**Problem to solve:**
Work through the entries below and show every line in which "icon" is found.

**Data section:**
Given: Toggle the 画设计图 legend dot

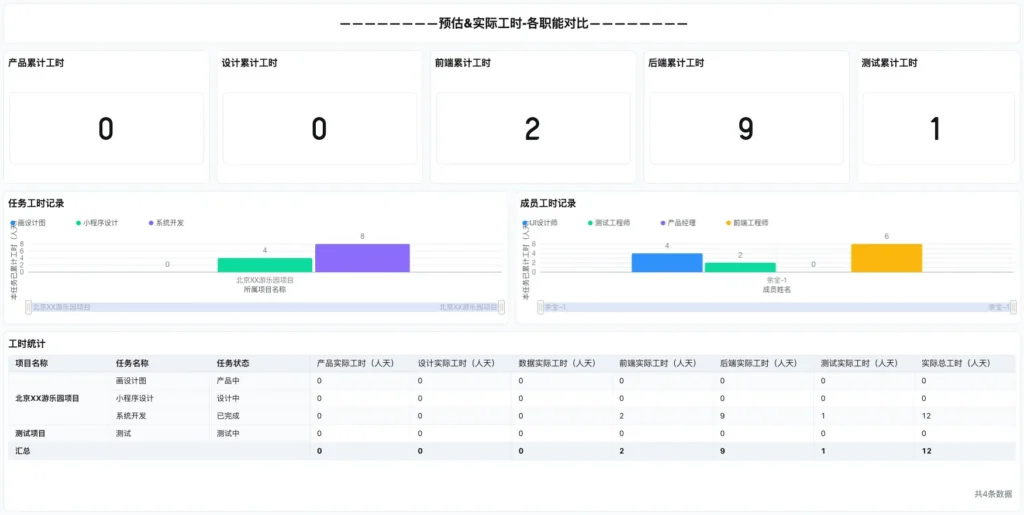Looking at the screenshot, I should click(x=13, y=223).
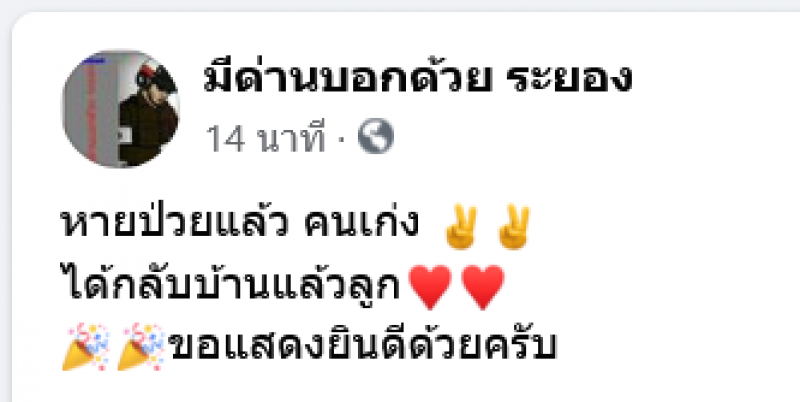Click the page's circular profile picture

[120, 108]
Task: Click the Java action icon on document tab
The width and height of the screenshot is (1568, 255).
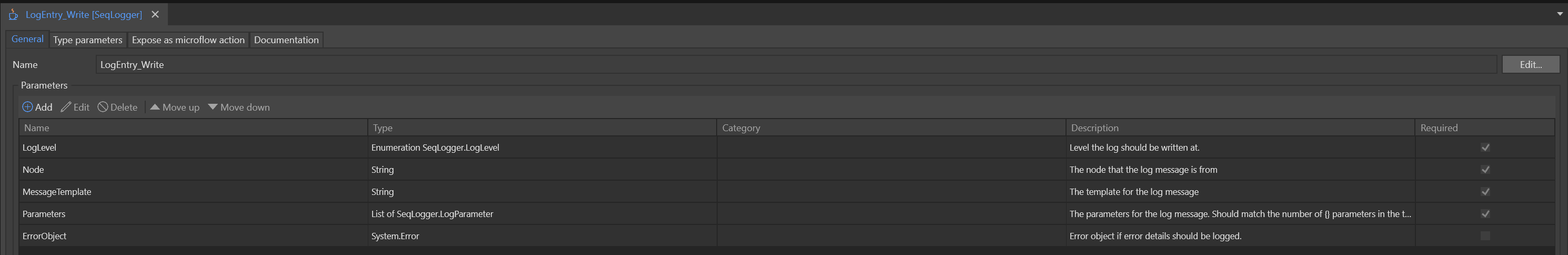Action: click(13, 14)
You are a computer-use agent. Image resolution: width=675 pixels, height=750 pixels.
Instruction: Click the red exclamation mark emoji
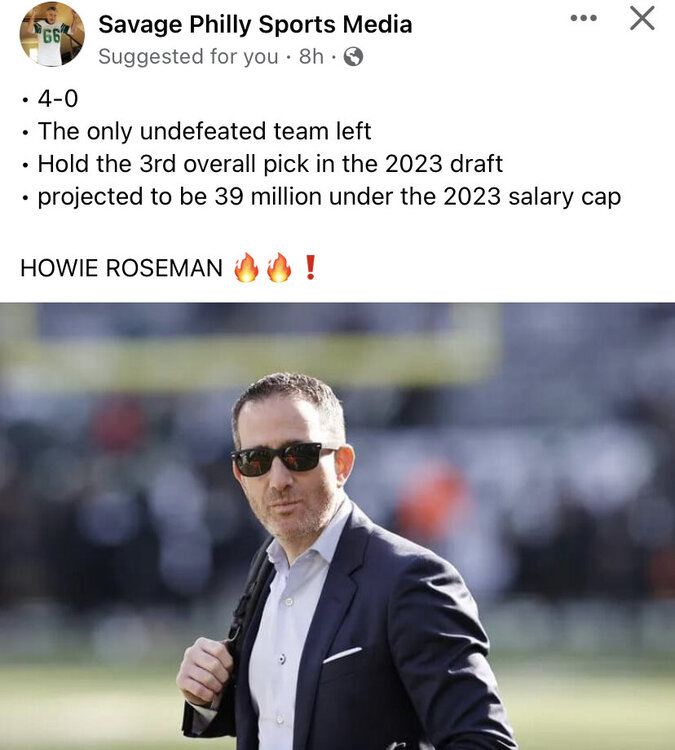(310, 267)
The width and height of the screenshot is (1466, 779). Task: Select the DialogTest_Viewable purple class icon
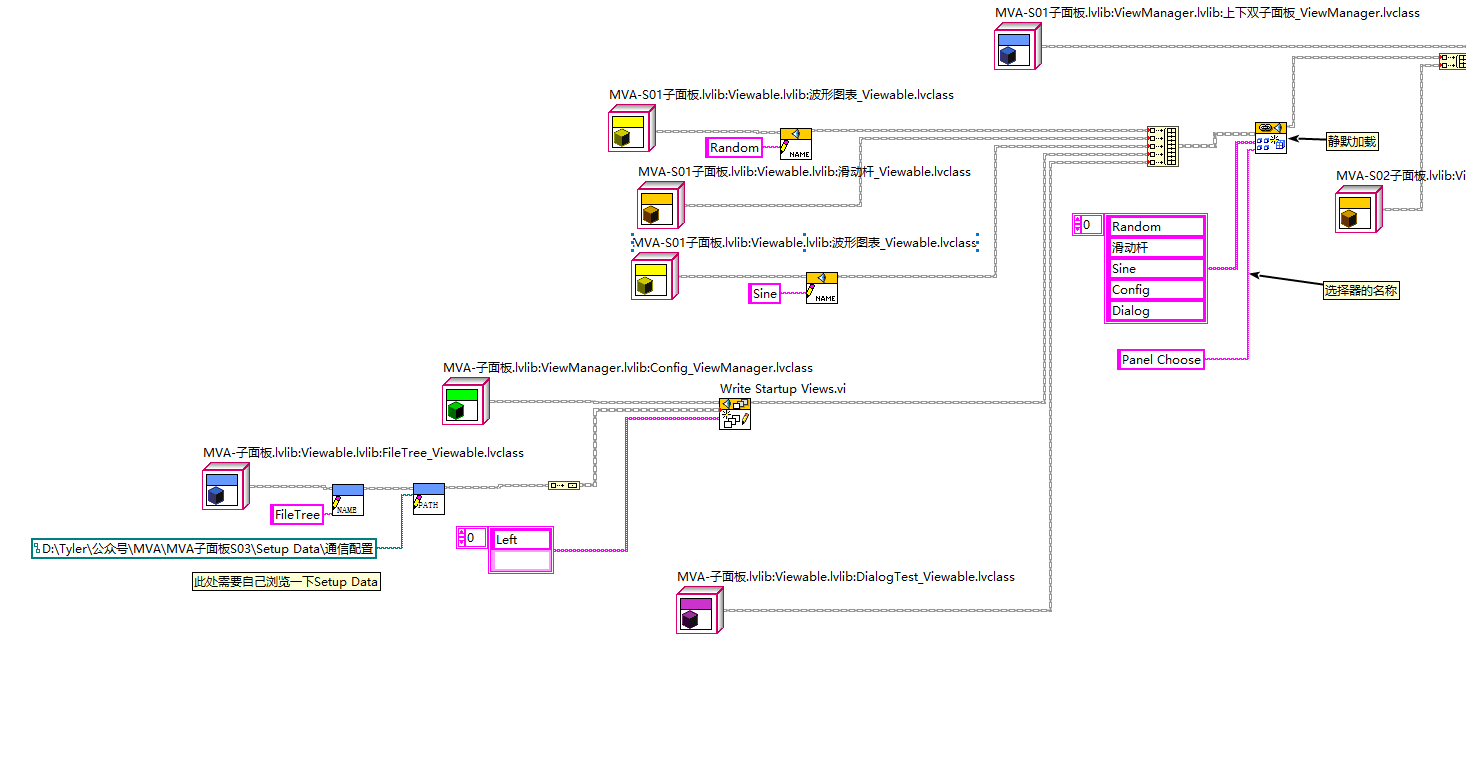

...

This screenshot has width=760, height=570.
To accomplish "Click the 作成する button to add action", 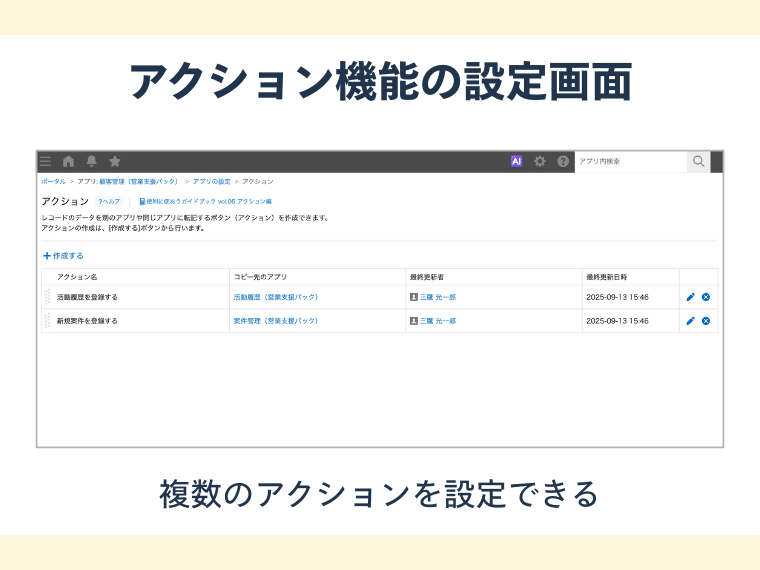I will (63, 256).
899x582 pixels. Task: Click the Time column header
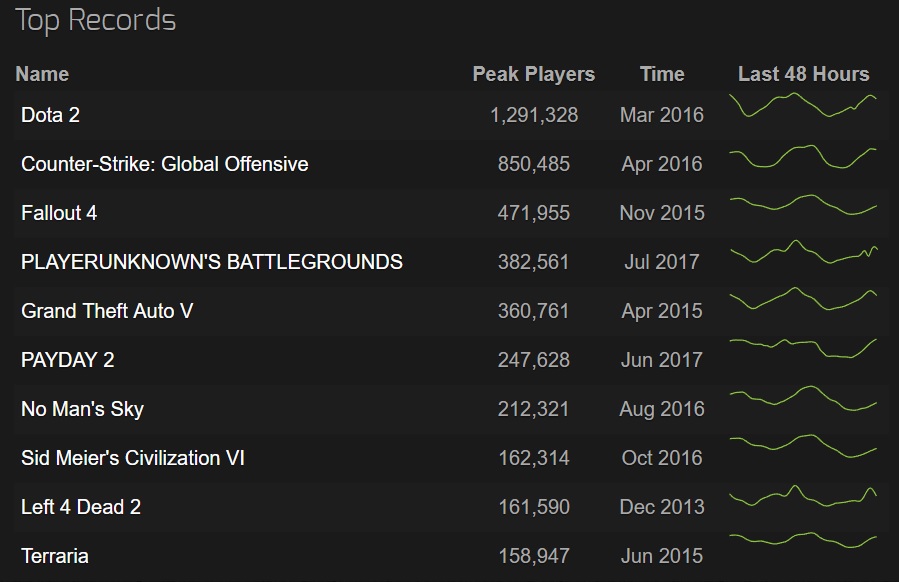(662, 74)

---

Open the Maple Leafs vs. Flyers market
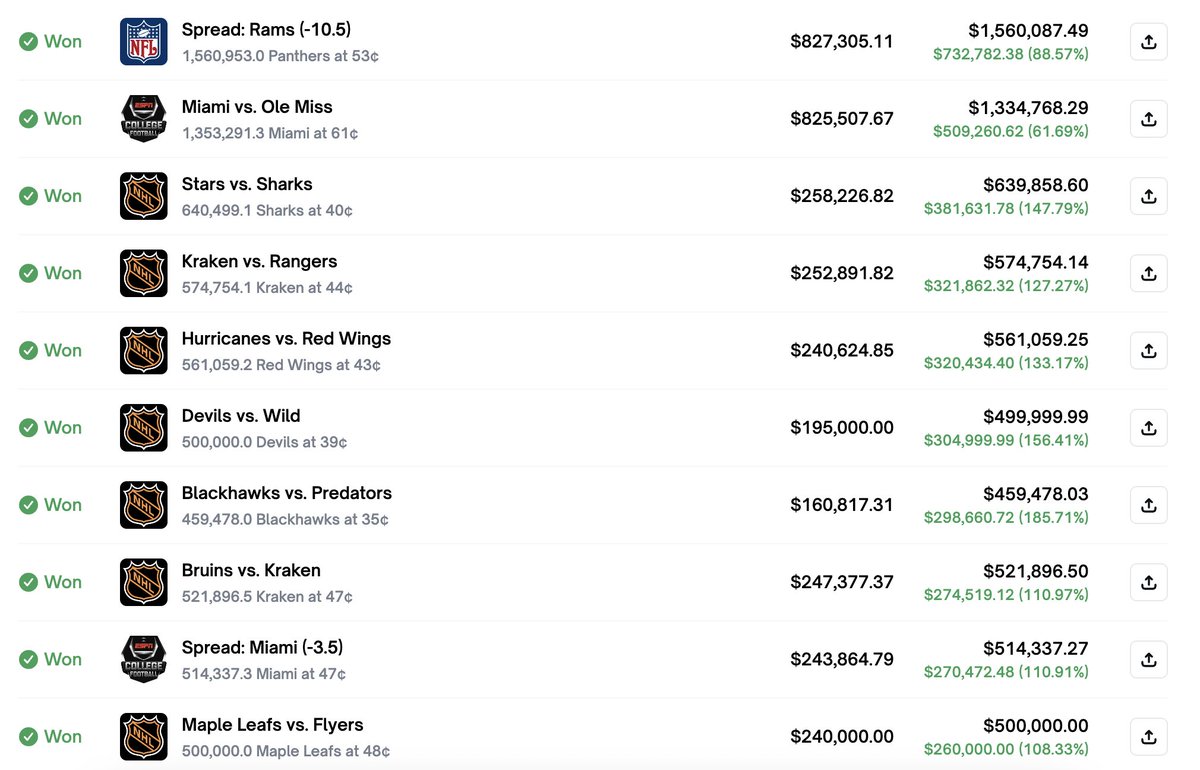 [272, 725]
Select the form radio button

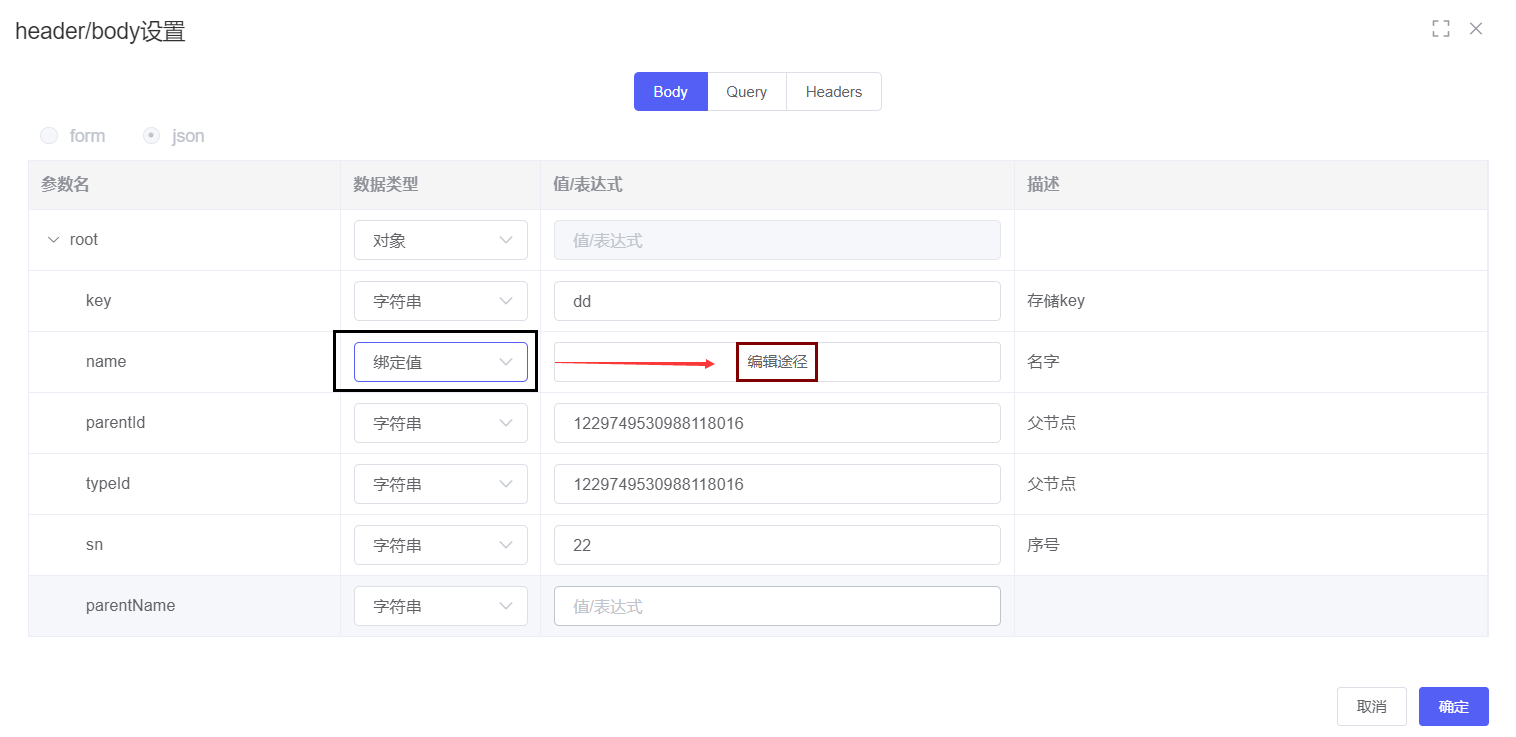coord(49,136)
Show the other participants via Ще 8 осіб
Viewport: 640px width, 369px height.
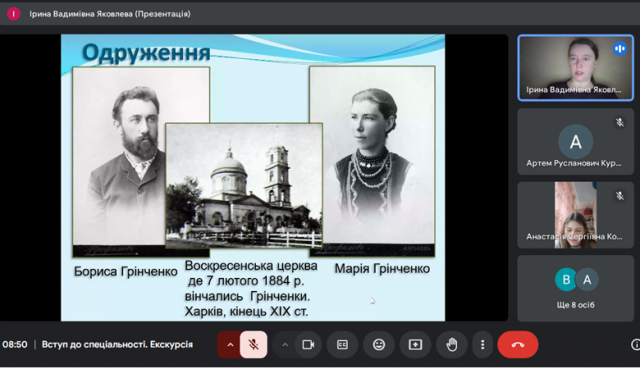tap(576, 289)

**Result of this exercise:**
Task: Click the Java action icon on document tab
The width and height of the screenshot is (1466, 779). Task: Select the DialogTest_Viewable purple class icon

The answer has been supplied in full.